BRIEF – Reproduce the material below, switching every "Identify the location of" to "Find the position of" and leaving all other text unchanged.

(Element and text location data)

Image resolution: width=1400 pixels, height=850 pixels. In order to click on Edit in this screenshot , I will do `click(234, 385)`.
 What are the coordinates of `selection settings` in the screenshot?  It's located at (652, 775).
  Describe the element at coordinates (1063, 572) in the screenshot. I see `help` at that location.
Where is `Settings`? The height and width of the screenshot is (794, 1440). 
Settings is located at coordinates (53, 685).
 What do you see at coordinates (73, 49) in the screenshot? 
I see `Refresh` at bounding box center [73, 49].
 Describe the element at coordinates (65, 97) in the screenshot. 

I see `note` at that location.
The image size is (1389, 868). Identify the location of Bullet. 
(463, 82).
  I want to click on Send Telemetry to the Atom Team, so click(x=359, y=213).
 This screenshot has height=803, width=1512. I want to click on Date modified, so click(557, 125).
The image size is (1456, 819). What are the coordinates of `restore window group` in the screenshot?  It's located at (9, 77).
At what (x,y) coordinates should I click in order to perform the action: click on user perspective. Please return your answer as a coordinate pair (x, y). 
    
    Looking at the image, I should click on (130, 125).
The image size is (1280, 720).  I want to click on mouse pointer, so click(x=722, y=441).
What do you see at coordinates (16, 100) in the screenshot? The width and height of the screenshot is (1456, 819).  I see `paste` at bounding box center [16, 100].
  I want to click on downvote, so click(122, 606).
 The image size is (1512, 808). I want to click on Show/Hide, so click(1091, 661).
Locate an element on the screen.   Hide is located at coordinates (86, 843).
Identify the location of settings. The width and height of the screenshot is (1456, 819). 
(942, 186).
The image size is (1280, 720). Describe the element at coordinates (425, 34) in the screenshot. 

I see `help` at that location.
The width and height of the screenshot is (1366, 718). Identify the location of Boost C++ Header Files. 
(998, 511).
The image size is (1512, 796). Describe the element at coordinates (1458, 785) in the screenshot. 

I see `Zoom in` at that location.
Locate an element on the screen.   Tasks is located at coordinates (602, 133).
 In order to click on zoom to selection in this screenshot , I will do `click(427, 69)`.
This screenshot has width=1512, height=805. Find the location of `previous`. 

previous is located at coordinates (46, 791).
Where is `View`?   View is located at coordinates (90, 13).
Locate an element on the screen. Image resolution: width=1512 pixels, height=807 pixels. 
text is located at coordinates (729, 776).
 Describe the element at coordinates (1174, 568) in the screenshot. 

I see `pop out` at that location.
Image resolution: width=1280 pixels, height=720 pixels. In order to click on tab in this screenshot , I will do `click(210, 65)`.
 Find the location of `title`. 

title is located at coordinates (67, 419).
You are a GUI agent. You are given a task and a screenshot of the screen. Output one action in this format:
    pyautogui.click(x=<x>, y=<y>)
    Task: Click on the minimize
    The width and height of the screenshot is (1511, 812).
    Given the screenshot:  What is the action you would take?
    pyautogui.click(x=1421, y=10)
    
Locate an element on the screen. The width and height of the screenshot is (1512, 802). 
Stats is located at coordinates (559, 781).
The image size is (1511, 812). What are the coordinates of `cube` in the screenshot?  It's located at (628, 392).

SOLUTION FOR THIS TASK –
Image resolution: width=1400 pixels, height=850 pixels. In order to click on Edit in this screenshot , I will do `click(234, 385)`.
 What are the coordinates of `selection settings` in the screenshot?  It's located at (652, 775).
  Describe the element at coordinates (1063, 572) in the screenshot. I see `help` at that location.
Where is `Settings`? The height and width of the screenshot is (794, 1440). 
Settings is located at coordinates (53, 685).
 What do you see at coordinates (73, 49) in the screenshot? 
I see `Refresh` at bounding box center [73, 49].
 Describe the element at coordinates (65, 97) in the screenshot. 

I see `note` at that location.
The image size is (1389, 868). Find the position of Bullet. 
(463, 82).
  I want to click on Send Telemetry to the Atom Team, so click(x=359, y=213).
 This screenshot has height=803, width=1512. I want to click on Date modified, so click(557, 125).
The image size is (1456, 819). What are the coordinates of `restore window group` in the screenshot?  It's located at (9, 77).
At what (x,y) coordinates should I click in order to perform the action: click on user perspective. Please return your answer as a coordinate pair (x, y). 
    
    Looking at the image, I should click on (130, 125).
The image size is (1280, 720).  I want to click on mouse pointer, so click(x=722, y=441).
What do you see at coordinates (16, 100) in the screenshot? The width and height of the screenshot is (1456, 819).  I see `paste` at bounding box center [16, 100].
  I want to click on downvote, so click(122, 606).
 The image size is (1512, 808). I want to click on Show/Hide, so click(1091, 661).
Locate an element on the screen.   Hide is located at coordinates (86, 843).
Find the position of settings. The width and height of the screenshot is (1456, 819). 
(942, 186).
The image size is (1280, 720). Describe the element at coordinates (425, 34) in the screenshot. 

I see `help` at that location.
The width and height of the screenshot is (1366, 718). Find the position of Boost C++ Header Files. 
(998, 511).
The image size is (1512, 796). Describe the element at coordinates (1458, 785) in the screenshot. 

I see `Zoom in` at that location.
Locate an element on the screen.   Tasks is located at coordinates (602, 133).
 In order to click on zoom to selection in this screenshot , I will do `click(427, 69)`.
This screenshot has width=1512, height=805. Find the location of `previous`. 

previous is located at coordinates (46, 791).
Where is `View`?   View is located at coordinates (90, 13).
Locate an element on the screen. Image resolution: width=1512 pixels, height=807 pixels. 
text is located at coordinates (729, 776).
 Describe the element at coordinates (1174, 568) in the screenshot. 

I see `pop out` at that location.
Image resolution: width=1280 pixels, height=720 pixels. In order to click on tab in this screenshot , I will do `click(210, 65)`.
 Find the location of `title`. 

title is located at coordinates (67, 419).
You are a GUI agent. You are given a task and a screenshot of the screen. Output one action in this format:
    pyautogui.click(x=<x>, y=<y>)
    Task: Click on the minimize
    The width and height of the screenshot is (1511, 812).
    Given the screenshot:  What is the action you would take?
    pyautogui.click(x=1421, y=10)
    
Locate an element on the screen. The width and height of the screenshot is (1512, 802). 
Stats is located at coordinates (559, 781).
The image size is (1511, 812). What are the coordinates of `cube` in the screenshot?  It's located at (628, 392).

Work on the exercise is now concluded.